Maar wat is er eigenlijk afgesproken in het Parijs akkoord? En hoe bepalen klimaatwetenschappers of we op koers liggen voor deze doelen? En wat zijn eigenlijk de gevolgen als we deze doelen missen? Voor mensen die zich niet dagelijks met klimaatverandering bezighouden kan het soms verwarrend zijn de discussie over klimaatverandering in de politiek te volgen.
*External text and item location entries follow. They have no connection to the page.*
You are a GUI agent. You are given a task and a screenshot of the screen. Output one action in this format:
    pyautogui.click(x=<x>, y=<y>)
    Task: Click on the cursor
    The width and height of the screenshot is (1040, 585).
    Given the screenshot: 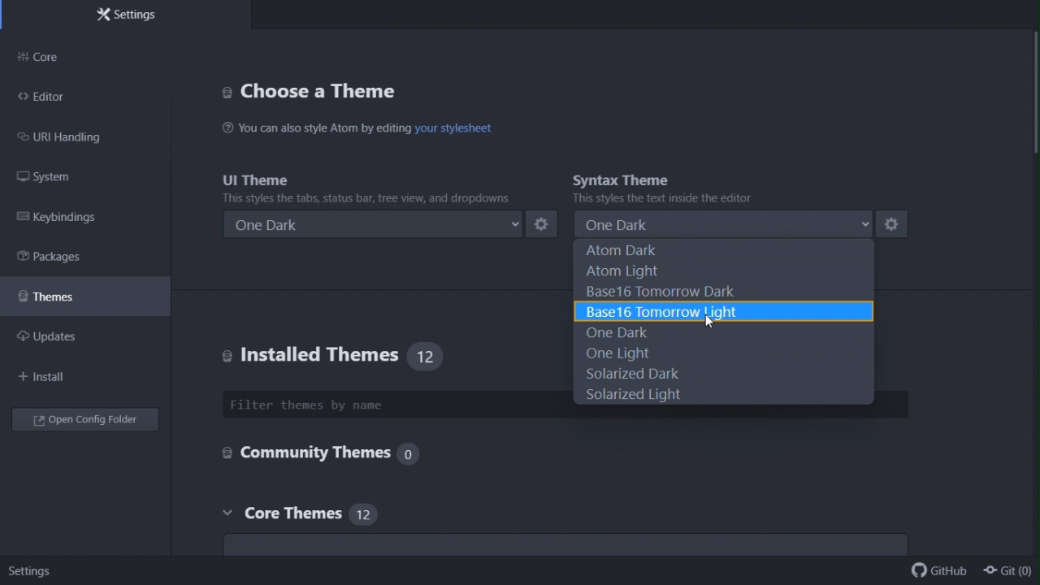 What is the action you would take?
    pyautogui.click(x=711, y=319)
    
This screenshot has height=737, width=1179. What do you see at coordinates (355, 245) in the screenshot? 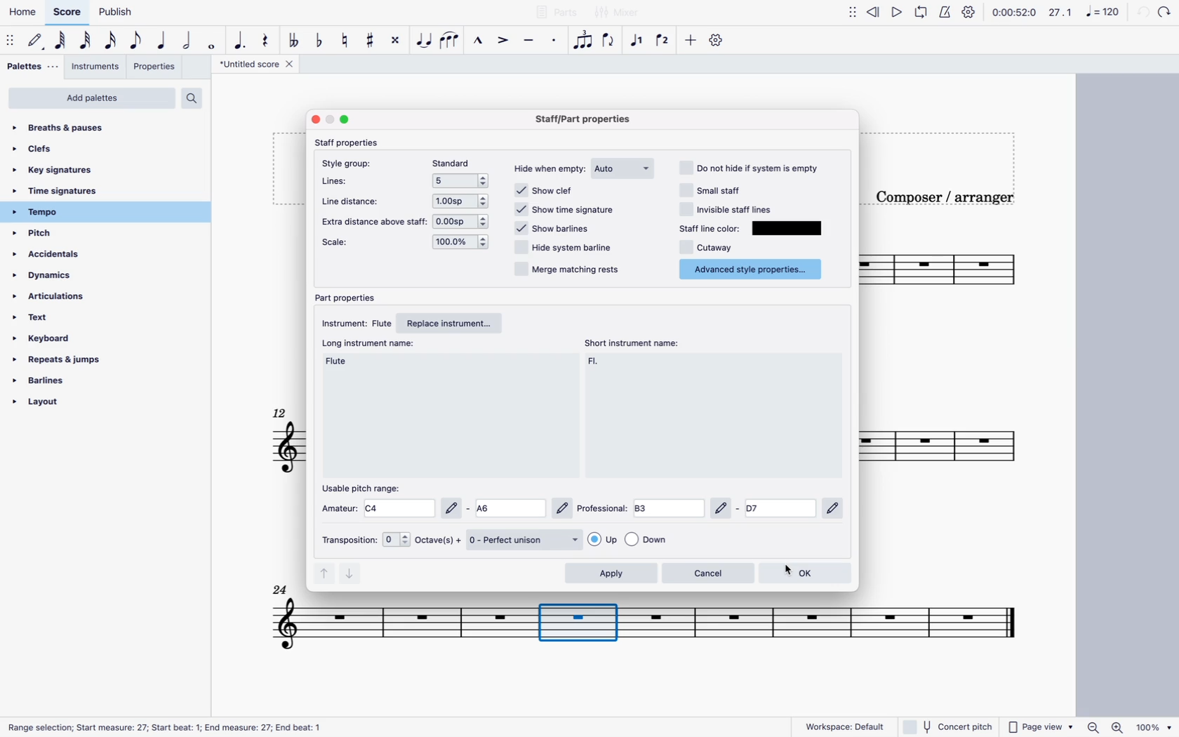
I see `scale` at bounding box center [355, 245].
Om duidelijkheid te scheppen in het klimaatdebat publiceren we elke maand een artikel dat dieper ingaat op deze vragen. Vandaag starten we met een uitleg over de werking van ons klimaatsysteem en de belangrijkste begrippen hierin.
over de auteur
Ernst-Jan Kuiper is klimaatwetenschapper en behaalde een doctoraat in de glaciologie. Hij geeft lezingen en cursussen over klimaatverandering. Vanaf juni werkt Kuiper bij Milieudefensie aan de klimaatzaak tegen Shell.
Het broeikaseffect
Als het gaat over de klimaatcrisis wordt er vaak gesproken over de opwarming van de aarde. Om de werking van het klimaat te begrijpen beginnen we bij de warmtestraling die de aarde van de zon ontvangt. De aarde beweegt zich in een baan die zich op zo’n 150 miljoen kilometer van de zon bevindt. Met een gemiddelde temperatuur op aarde van zo’n +15℃ is het niet te warm én niet te koud voor het leven op aarde.
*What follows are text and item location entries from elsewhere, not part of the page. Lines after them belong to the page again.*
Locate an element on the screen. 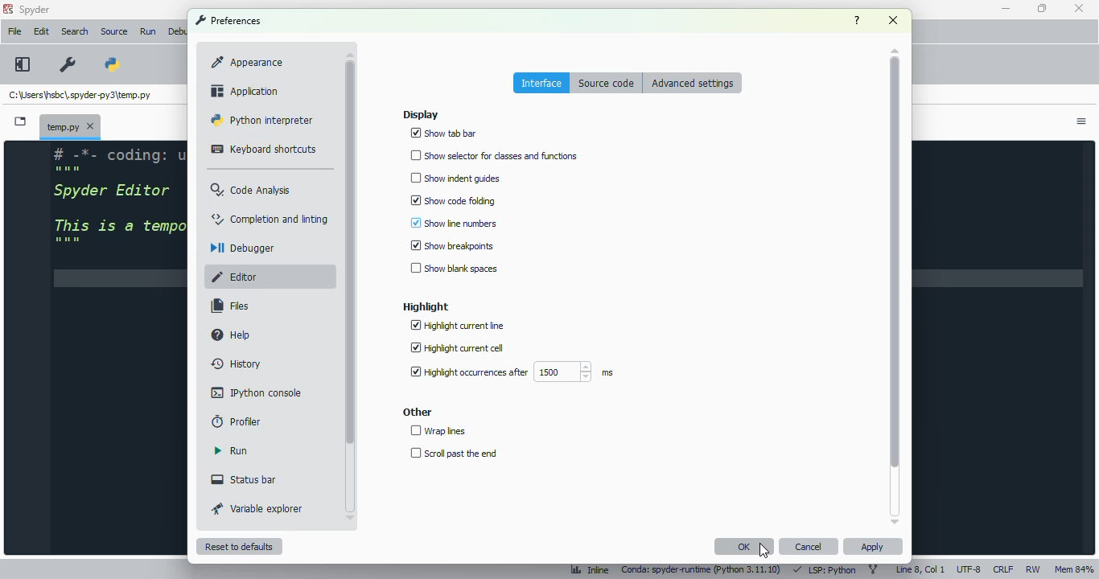  completion and linting is located at coordinates (270, 219).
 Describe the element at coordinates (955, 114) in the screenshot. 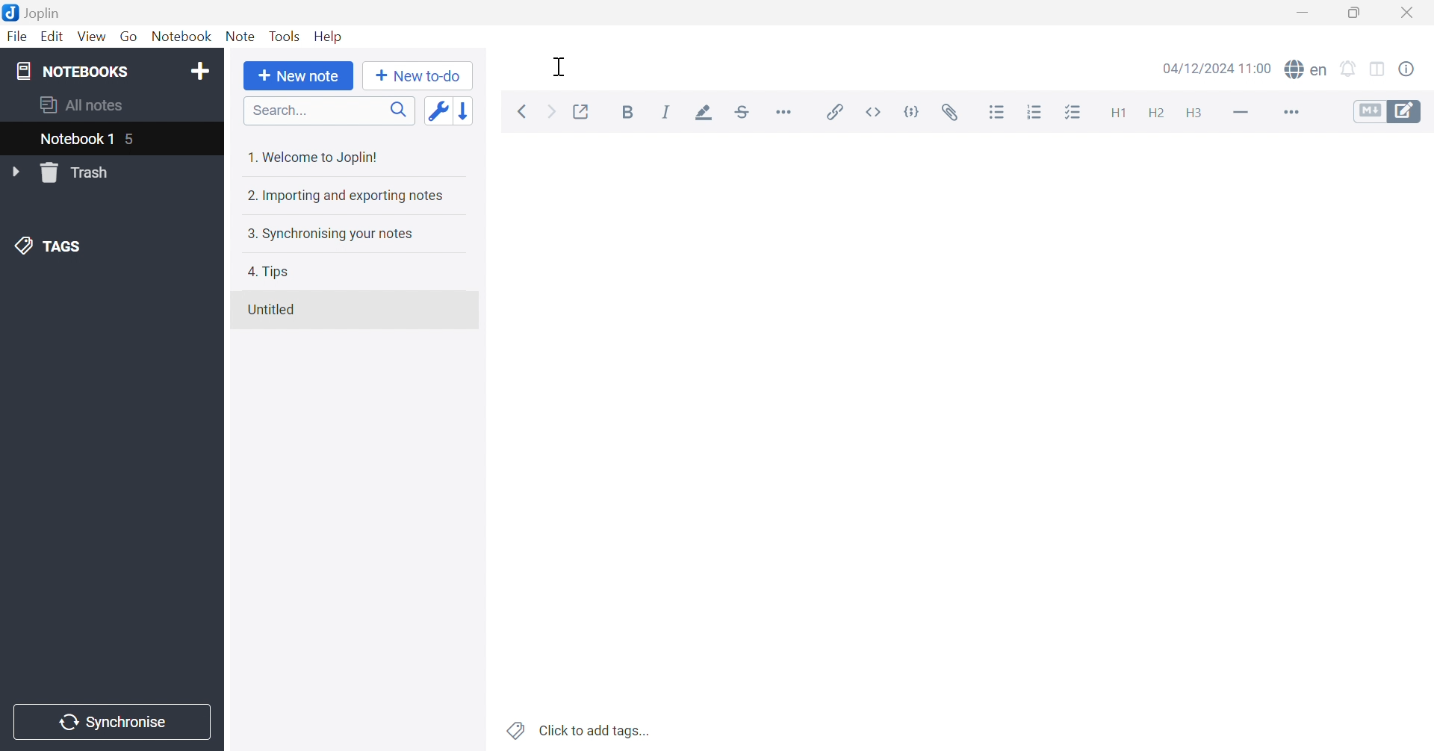

I see `Attach file` at that location.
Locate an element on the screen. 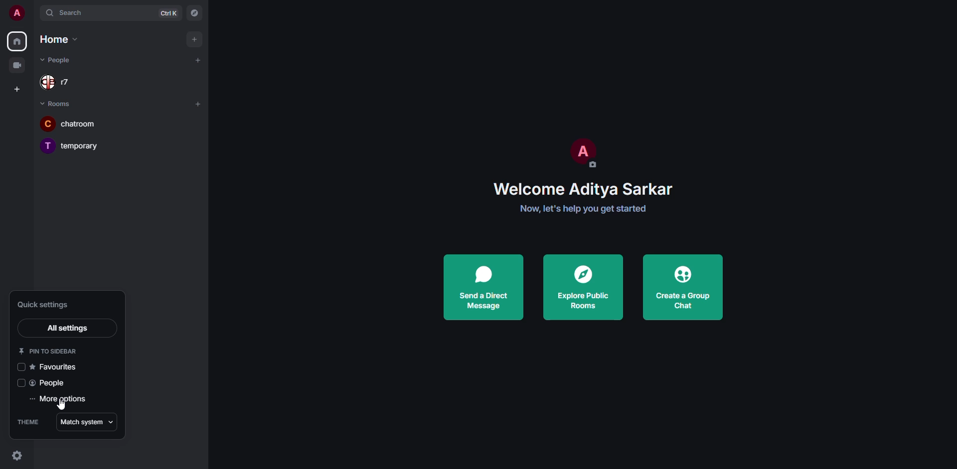 This screenshot has height=469, width=957. click to enable is located at coordinates (17, 384).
Maar dit is niet het hele verhaal. Wetenschappers kunnen namelijk vrij eenvoudig berekenen dat met de hoeveelheid warmtestraling die de aarde van de zon ontvangt het gemiddeld op aarde zo’n -18℃ zou moeten zijn. Dit is een stuk minder dan de gemiddelde temperatuur van +15℃ die we meten (met behulp van thermometers). Het verschil, zo’n 33℃, wordt veroorzaakt door broeikasgassen in de atmosfeer die extra warmte op aarde vasthouden. Dit noemen we het broeikaseffect.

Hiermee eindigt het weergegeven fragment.